How the deterministic "logic-gate" system and the LLM divide the work. The short version: the LLM owns WHAT and WHY; deterministic code owns HOW and WHETHER-IT'S-SAFE.
- Pure logic-gates can't handle stages 6–8 of
JOB.md(open-ended reject interpretation, novel combinations, drafting outreach). - Pure LLM-in-control is unreliable and unsafe on stages 2–5 (navigating a PHI terminal, injecting keystrokes) and can't be audited.
So Shield uses three "brains":
- Reflexes — deterministic state machine ("logic gates"). Screen navigation, field entry, screen-state verification, safety interlocks. Fast, testable, identical every run. The LLM never emits a keystroke.
- Knowledge — deterministic reference data + lookups. NCPDP reject codes, formularies, BIN/PCN routing, override rules. Facts the LLM looks up via tools — never recalls from memory (LLMs hallucinate reject codes; a table doesn't).
- Judgment — the LLM. Interpreting an ambiguous screen, diagnosing why a claim rejected, choosing among resolution paths, planning the fix, drafting outreach, summarizing the case.
| Stage | Driver | Why |
|---|---|---|
| Capture/OCR → structured state | Deterministic (Vision + classifier); LLM only as fallback on ambiguous screens | Reliable, cheap, on-device |
| Navigation & input injection | Deterministic only | Safety, auditability, no hallucinated clicks |
| Reject-code & formulary lookup | Deterministic data + tools | Facts must be exact |
| "Why did this reject / what now?" | LLM | Synthesis across context |
| Choosing a resolution path | LLM proposes → rules validate → human confirms | Judgment + guardrail |
| Drafting outreach | LLM | Language generation |
| Documentation / case summary | LLM drafts, deterministic logs the facts | Narrative vs. record |
This is how the two halves combine without letting the LLM near the controls:
- LLM plans.
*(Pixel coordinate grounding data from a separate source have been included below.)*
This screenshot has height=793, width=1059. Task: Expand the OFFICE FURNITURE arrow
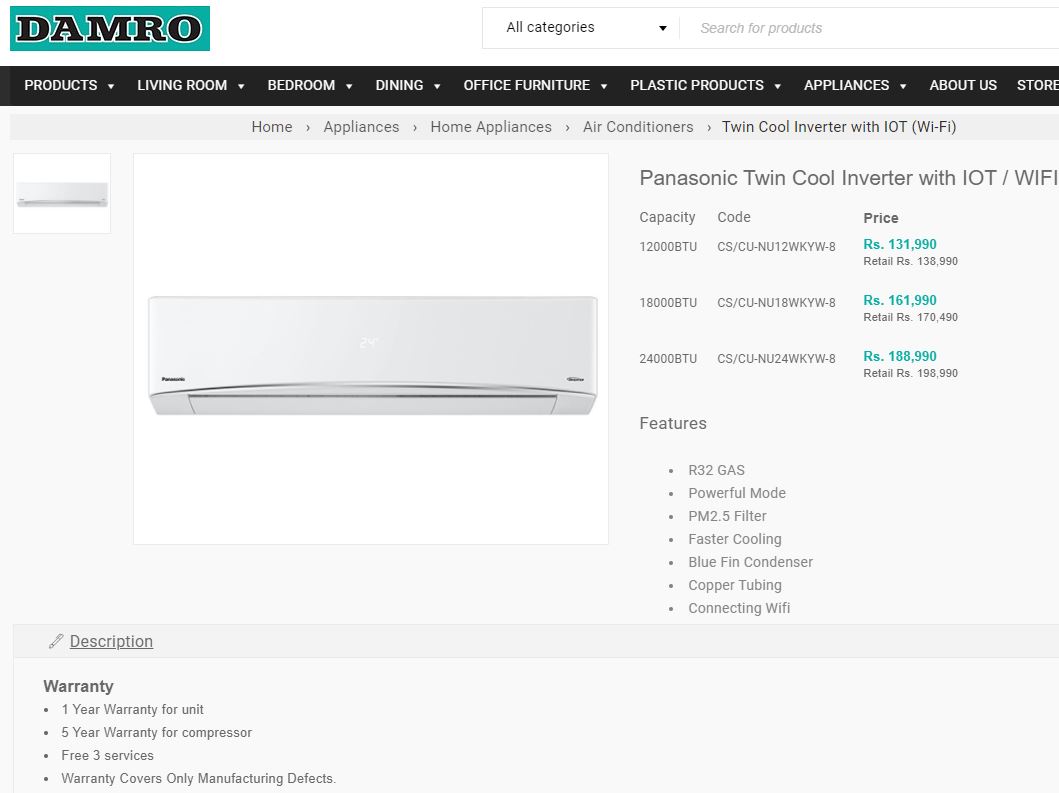click(604, 86)
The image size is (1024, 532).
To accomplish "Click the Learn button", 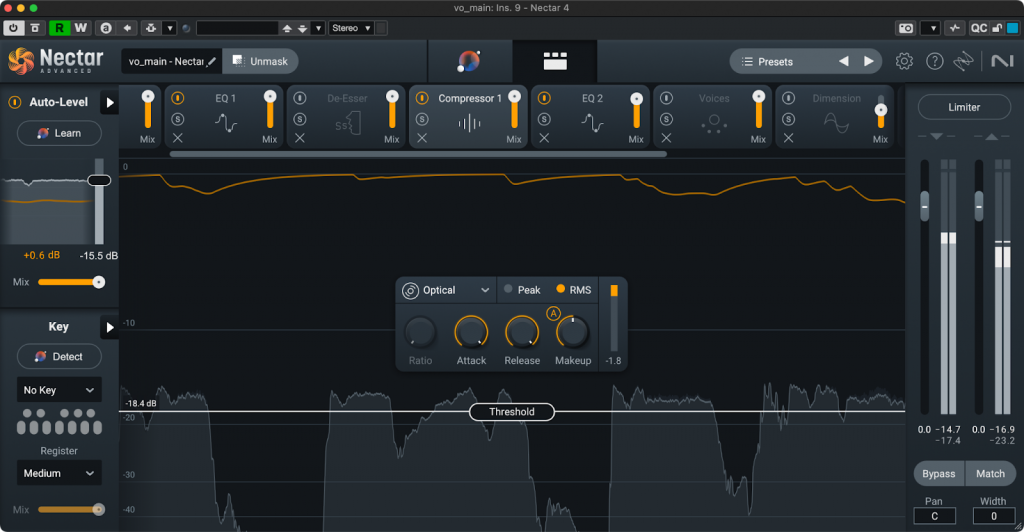I will 59,133.
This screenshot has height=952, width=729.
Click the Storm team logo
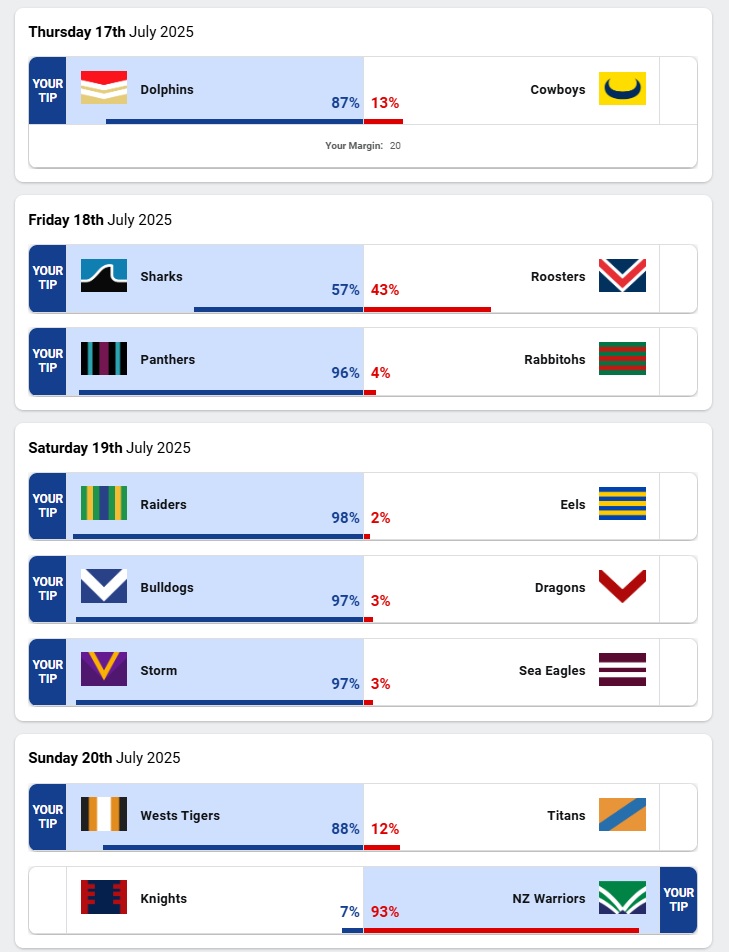(x=104, y=669)
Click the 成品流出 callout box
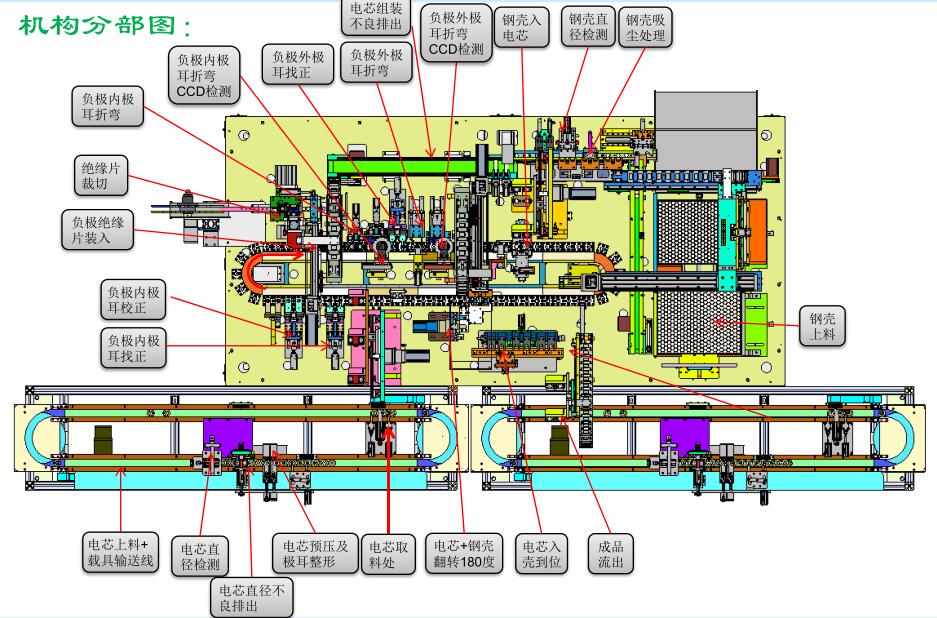 click(611, 554)
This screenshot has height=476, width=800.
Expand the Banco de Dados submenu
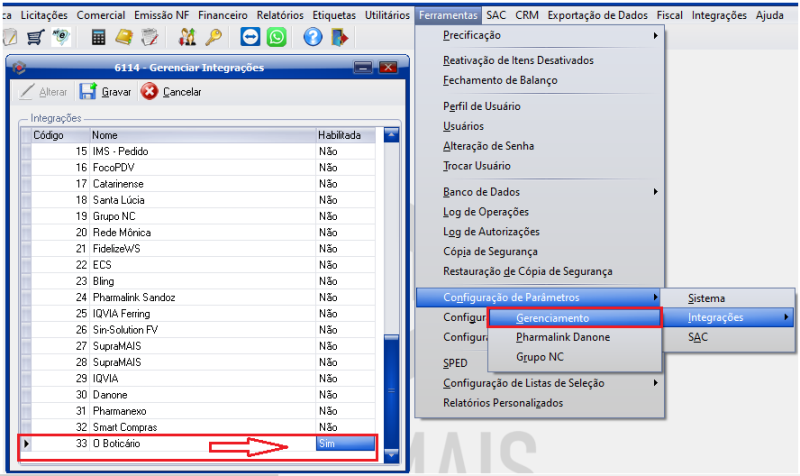tap(550, 192)
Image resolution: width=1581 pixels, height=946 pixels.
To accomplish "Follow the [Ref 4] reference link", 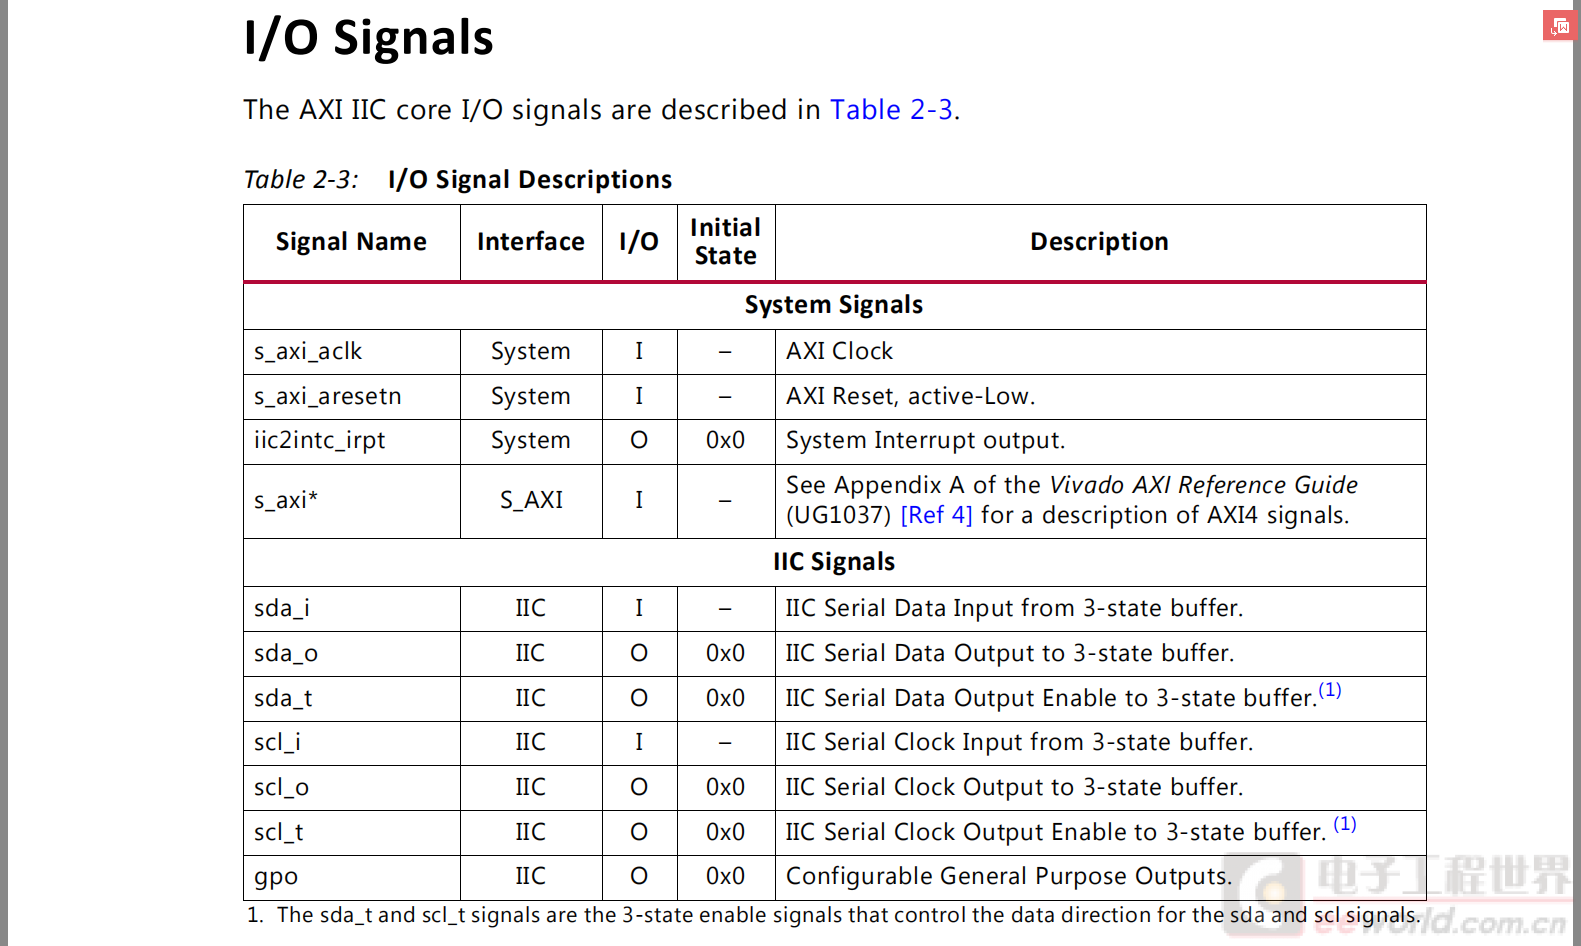I will point(936,515).
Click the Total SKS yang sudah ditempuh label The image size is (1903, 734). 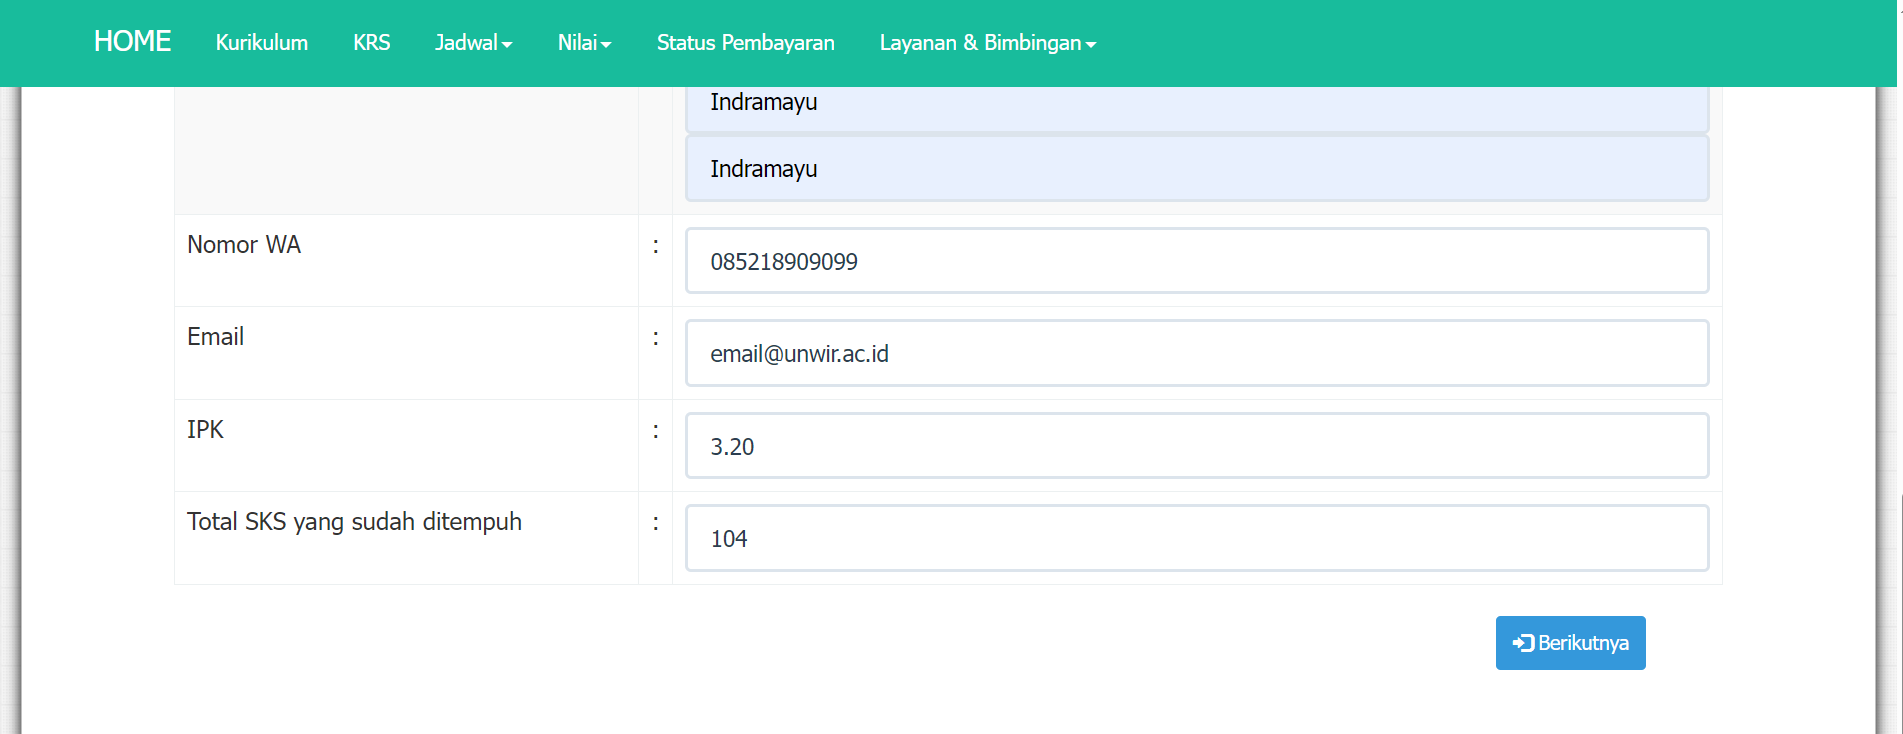354,522
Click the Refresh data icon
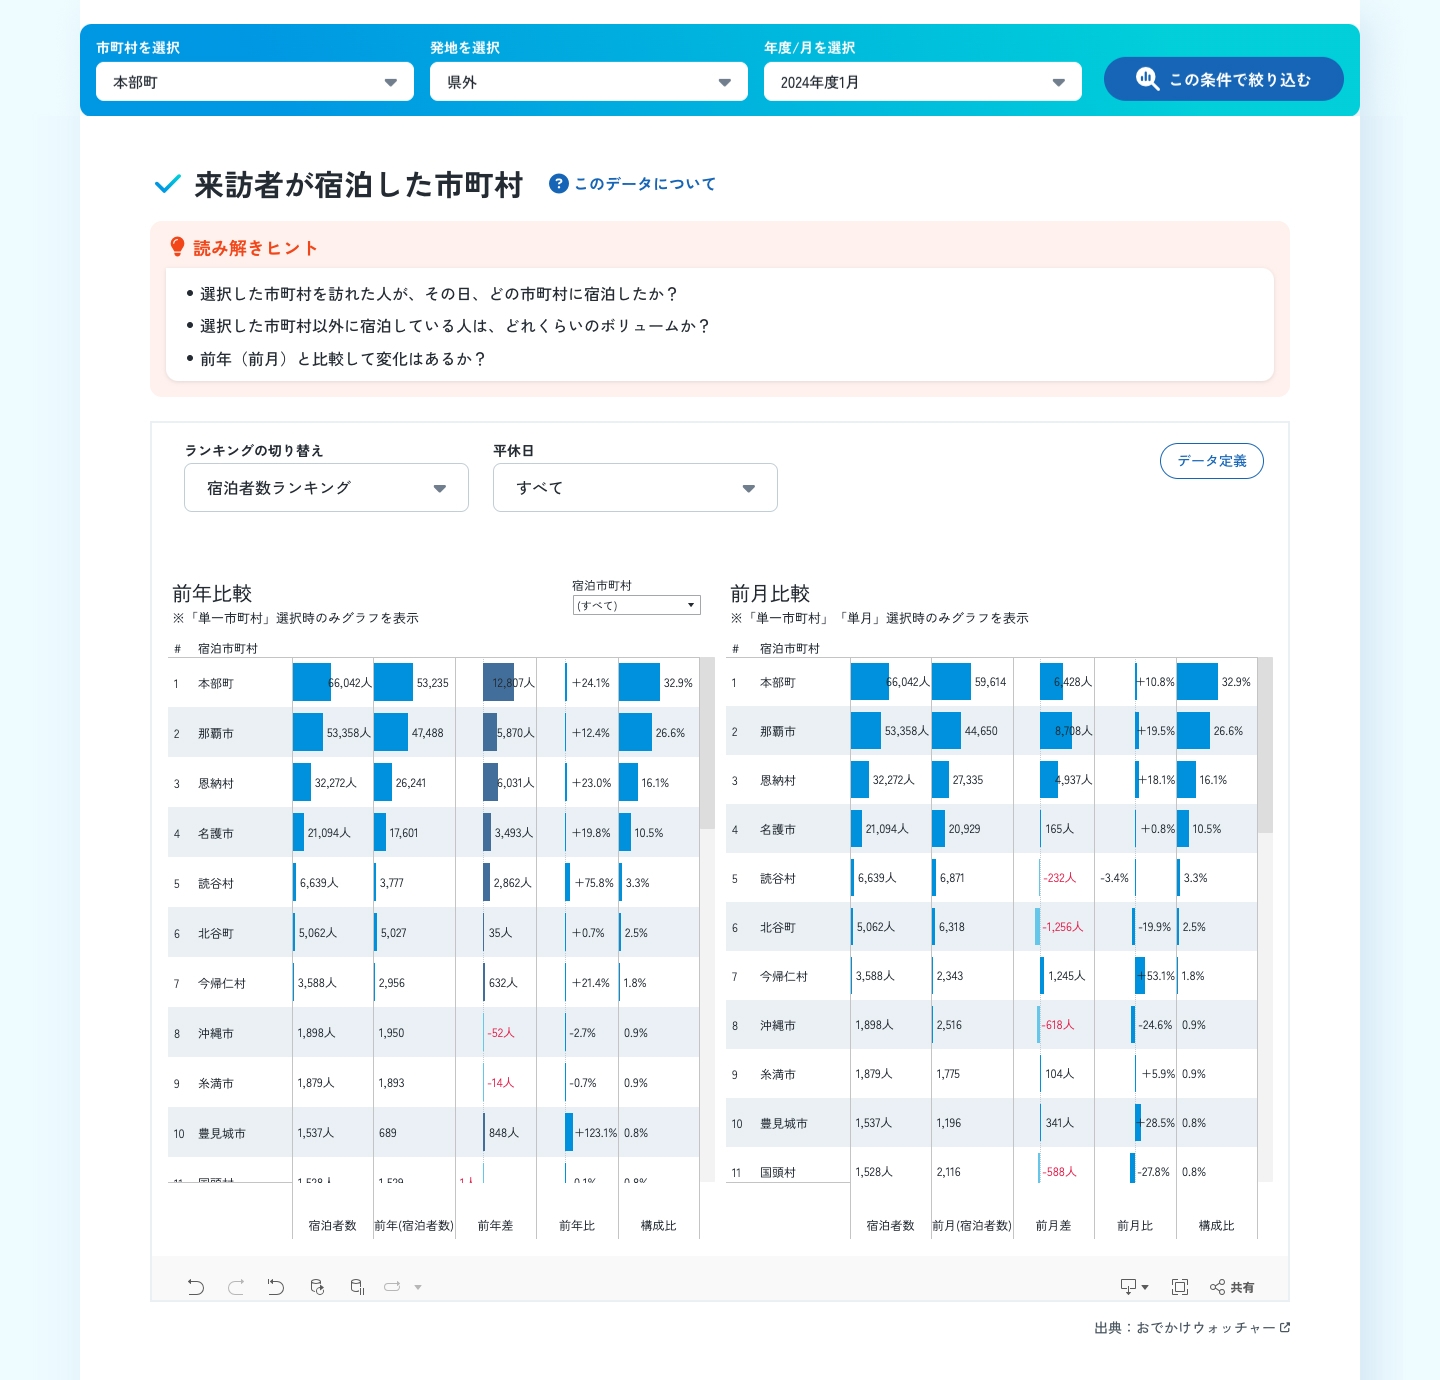Viewport: 1440px width, 1380px height. [317, 1287]
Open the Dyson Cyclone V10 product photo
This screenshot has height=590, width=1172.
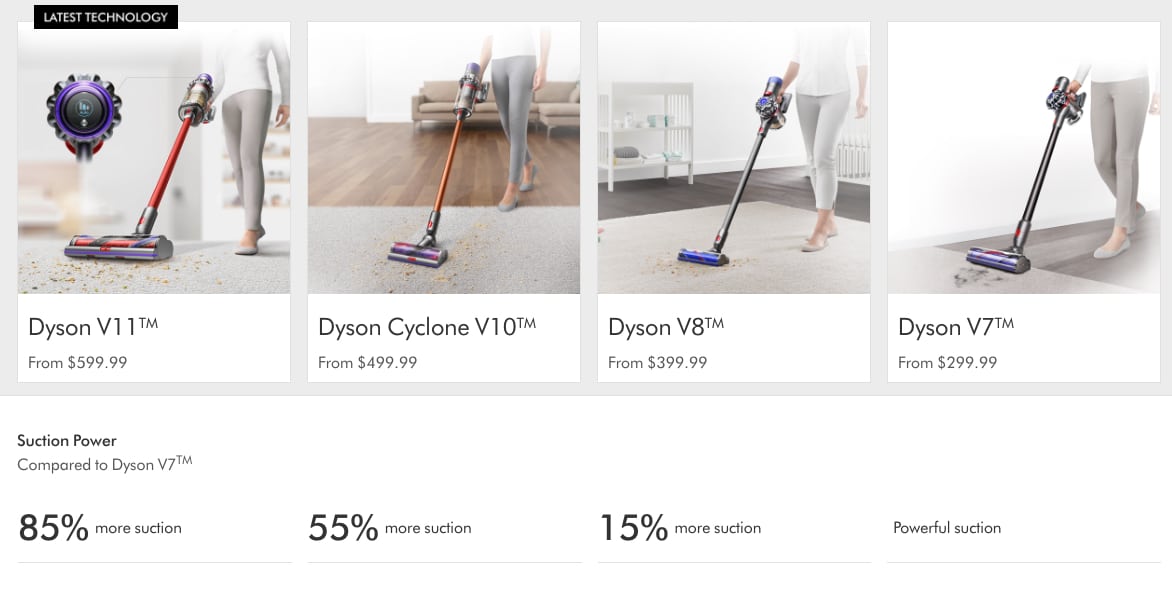(x=443, y=158)
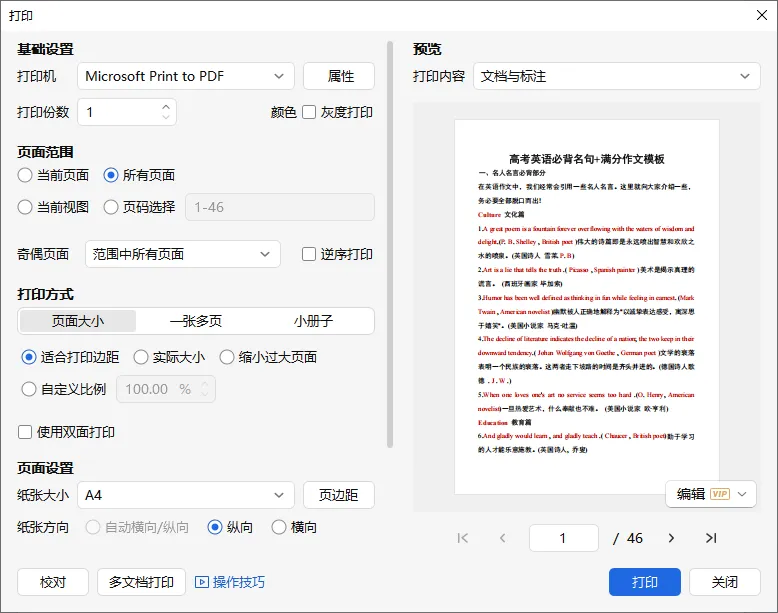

Given the case + current
ScreenState, the LLM (via tool use / structured output) emits a typed plan — a sequence of intents likeEnterField(member_id, "X"),RunTestClaim,ReadRejectCodes— not raw keystrokes. - Deterministic engine executes each intent through the state machine, with
pre/post-condition interlocks (
ARCHITECTURE.md§5–6). It refuses any intent whose precondition doesn't match the live screen. - Verify & re-plan. After each step it re-captures the screen; if reality diverges from the plan, it hands the new state back to the LLM to re-plan. This is what makes it robust to a UI that misbehaves.
The LLM is an advisor beside the loop, not on the hot path. It's consulted at decision points; it never has its finger on the keyboard.
A council (multiple models proposing/critiquing/voting) is valuable only where there's no deterministic ground truth — i.e. the judgment steps (6–7). It is not the right tool where a lookup table already has the answer (reject-code meaning, formulary status) — there you call the table, not a committee.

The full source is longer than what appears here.